- **TEXT**:
::::::::

Threat Alert: DISGUISED SIMPLEHELP THREAT ZOOM LURE

• SimpleHelp and other remote monitoring and management (RMM) tools are often abused by threat actors due to their robust capabilities, trusted status, and ability to blend in with legitimate activity.
• According to security research, multiple prominent threat actors, including DragonForce and Play Ransomware, have recently used RMM to deploy ransomware 
  in victim environments. 

How is it used in the wild?

• Using compromised email accounts, threat actors distribute emails with fake invitations to Zoom meetings and urge users to update Zoom instances to avoid technical issues.
• Threat actors attempt to elicit interaction from recipients by using subject lines that purport to lead to important and potentially lucrative business opportunities.
  • If the URLs in the message body are selected, the RMM tool SimpleHelp is installed on victim endpoints.

::::::::

- **REQUIREMENT 1**:
Answer these questions from the threat alert on the SimpleHelp Zoom lure:
(a) Which two threat actors does it name as having recently used RMM to deploy ransomware?
(b) What do the fake meeting emails urge users to update?
(c) What is installed on victim endpoints if the URLs in the message body are selected?
- **REQUIREMENT 2**: Write the next part of the threat alert on the SimpleHelp Zoom lure, starting after its last sentence.
Nothing in the data is needed for this.

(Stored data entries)
::::::::

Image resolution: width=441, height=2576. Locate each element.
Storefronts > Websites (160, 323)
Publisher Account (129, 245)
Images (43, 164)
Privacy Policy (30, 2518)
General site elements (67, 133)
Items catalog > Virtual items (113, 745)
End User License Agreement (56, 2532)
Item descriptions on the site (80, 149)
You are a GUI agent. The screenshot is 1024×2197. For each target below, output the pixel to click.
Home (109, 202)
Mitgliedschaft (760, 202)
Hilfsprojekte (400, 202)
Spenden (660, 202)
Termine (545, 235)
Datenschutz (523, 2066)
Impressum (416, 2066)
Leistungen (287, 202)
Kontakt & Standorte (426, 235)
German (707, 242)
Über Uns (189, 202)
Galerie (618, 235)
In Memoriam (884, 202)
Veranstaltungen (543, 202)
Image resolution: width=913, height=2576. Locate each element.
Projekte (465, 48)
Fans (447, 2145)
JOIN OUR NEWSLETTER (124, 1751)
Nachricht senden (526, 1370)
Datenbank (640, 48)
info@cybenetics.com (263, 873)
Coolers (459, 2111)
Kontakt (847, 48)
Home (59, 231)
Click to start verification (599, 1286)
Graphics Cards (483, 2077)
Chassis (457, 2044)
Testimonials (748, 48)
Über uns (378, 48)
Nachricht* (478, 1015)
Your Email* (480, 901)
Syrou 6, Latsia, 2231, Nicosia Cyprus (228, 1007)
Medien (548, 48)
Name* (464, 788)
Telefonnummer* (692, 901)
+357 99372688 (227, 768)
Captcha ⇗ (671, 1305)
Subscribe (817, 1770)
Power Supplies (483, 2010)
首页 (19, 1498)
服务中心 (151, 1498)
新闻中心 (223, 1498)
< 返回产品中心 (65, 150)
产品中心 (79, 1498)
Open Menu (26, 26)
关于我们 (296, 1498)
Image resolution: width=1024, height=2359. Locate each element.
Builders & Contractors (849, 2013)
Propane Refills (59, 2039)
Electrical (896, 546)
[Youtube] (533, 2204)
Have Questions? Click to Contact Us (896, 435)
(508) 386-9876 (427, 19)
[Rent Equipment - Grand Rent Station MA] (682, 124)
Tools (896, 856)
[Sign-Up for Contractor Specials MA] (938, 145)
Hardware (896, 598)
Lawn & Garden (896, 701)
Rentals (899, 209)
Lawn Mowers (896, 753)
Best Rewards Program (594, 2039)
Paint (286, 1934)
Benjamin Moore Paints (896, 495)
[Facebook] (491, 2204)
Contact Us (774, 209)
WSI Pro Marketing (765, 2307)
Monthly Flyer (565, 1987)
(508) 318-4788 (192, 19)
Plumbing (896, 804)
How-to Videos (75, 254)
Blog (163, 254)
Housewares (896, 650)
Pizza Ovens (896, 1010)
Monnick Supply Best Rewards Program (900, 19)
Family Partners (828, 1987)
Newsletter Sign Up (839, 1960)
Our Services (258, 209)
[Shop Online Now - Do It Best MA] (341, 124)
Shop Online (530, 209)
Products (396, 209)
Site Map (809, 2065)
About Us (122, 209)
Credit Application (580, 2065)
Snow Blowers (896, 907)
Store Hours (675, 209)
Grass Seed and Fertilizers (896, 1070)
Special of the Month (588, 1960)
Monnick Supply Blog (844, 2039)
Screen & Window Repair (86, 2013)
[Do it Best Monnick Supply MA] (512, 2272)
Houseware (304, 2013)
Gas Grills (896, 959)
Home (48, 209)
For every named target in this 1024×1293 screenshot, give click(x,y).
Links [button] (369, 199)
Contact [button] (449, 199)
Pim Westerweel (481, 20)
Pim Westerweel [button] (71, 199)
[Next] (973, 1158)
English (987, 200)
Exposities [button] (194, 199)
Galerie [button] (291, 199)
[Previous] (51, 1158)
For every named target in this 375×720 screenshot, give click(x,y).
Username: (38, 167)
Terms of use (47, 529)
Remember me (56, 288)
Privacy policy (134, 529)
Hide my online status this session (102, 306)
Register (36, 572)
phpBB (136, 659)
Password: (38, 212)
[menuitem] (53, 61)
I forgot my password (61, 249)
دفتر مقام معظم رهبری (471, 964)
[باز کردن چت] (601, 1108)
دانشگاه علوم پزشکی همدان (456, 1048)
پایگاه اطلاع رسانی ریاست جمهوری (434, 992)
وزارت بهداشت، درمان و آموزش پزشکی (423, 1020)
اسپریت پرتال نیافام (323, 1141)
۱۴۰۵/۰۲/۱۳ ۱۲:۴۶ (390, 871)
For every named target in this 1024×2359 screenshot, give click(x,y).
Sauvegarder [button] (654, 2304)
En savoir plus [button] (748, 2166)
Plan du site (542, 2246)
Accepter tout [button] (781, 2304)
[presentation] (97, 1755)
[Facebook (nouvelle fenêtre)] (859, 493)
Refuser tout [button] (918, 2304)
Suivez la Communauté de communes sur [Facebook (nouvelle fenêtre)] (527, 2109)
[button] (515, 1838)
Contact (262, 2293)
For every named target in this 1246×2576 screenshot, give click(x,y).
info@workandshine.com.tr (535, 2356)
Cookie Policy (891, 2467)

::::::::

- **ANSWER AREA 1**:
(a) DragonForce and Play Ransomware
(b) Their Zoom instances
(c) The RMM tool SimpleHelp

- **ANSWER AREA 2**:
  • Once installed, threat actors can then conduct remote operations, gather information about the victim environment, and deploy additional payloads, including ransomware.
    

Key Action: Stay Alert!

• Be suspicious of unsolicited messages from external senders: Be wary of messages that try to make you engage in new business ventures and/or perform updates to software or applications.
• Scrutinize the details of email messages and any external websites you are directed to from unsolicited messages.
• Report ANY suspicious emails via Phish Alarm.